As terrible as I find this gross assault, I recognise the bully in me.  Here's an older post of mine about how men and women use words.  Verbal intercourse is just like the other kind - and attended with all the same abuses (see here for more).   I think addressing 'words that pierce' (Prov 12:18) should be front and centre in marriage prep.  And something to revisit time and again...

 

3

Emma's got a great post up contrasting Amy Winehouse and Anders Breivik:

One person couldn't cope with fame.  The other couldn't cope with ignominy.  One person's life was out of control.  The other was extremely disciplined.  One was full of self-doubt.  The other was certain he was right.  One revealed her problems to the world ("I told you I was trouble!").  The other kept it all inside.  One took it out on herself.  The other took it out on everyone else.

Is it too far to suggest that these two (obviously extreme cases) represent the apogee of female and male anger?

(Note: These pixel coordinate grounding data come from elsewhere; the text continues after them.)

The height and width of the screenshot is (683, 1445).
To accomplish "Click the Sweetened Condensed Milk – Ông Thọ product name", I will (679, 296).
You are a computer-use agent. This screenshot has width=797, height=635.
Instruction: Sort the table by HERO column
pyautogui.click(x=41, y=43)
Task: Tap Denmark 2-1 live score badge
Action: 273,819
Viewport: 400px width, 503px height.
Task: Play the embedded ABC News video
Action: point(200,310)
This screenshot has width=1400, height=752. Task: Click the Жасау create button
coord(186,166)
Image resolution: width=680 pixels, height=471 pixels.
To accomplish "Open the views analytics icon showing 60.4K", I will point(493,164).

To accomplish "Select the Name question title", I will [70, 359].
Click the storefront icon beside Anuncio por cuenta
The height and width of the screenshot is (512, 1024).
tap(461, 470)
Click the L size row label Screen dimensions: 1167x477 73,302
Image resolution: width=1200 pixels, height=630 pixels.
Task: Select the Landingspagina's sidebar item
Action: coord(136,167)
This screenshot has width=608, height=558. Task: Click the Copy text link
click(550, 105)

And if not, what kind of pathologies develop when an angry man (i.e. a man) marries an angry woman (i.e. a woman)?

 

There are two things that will really mess you up in life.  Getting married and becoming a Christian.  You can poodle along quite contentedly before either of these states.  But once you enter marriage, or once Christ enters you - life as you know it is over.

I know a good number of people who have developed and/or exacerbated serious emotional and psychological problems upon entering one or both of these states.

How come?  Well here's one thought.  In both you have the unconditional presence of another.  Not even your sins can keep people at bay now.  In fact now sins just become the occasion for a much deeper engagement.  Conditionality used to keep your sins underground and your critics distant.  When things were conditional you knew that the presence of love in your life was directly related to your ability to keep unloveliness hidden.  Now you have unconditional - and therefore inescapable - presence.

Ironically it's not law that shines a torchlight into our basements.  It's grace.  There's no hiding place from unconditional love.

Barth used to say 'God's grace shatters men.'  George Hunsinger wrote a book on Barth's theology called 'Disruptive Grace.'  That's the true nature of covenant relationships.  Yes they are the context in which true growth and godliness occur.  But only because first of all they totally mess you up.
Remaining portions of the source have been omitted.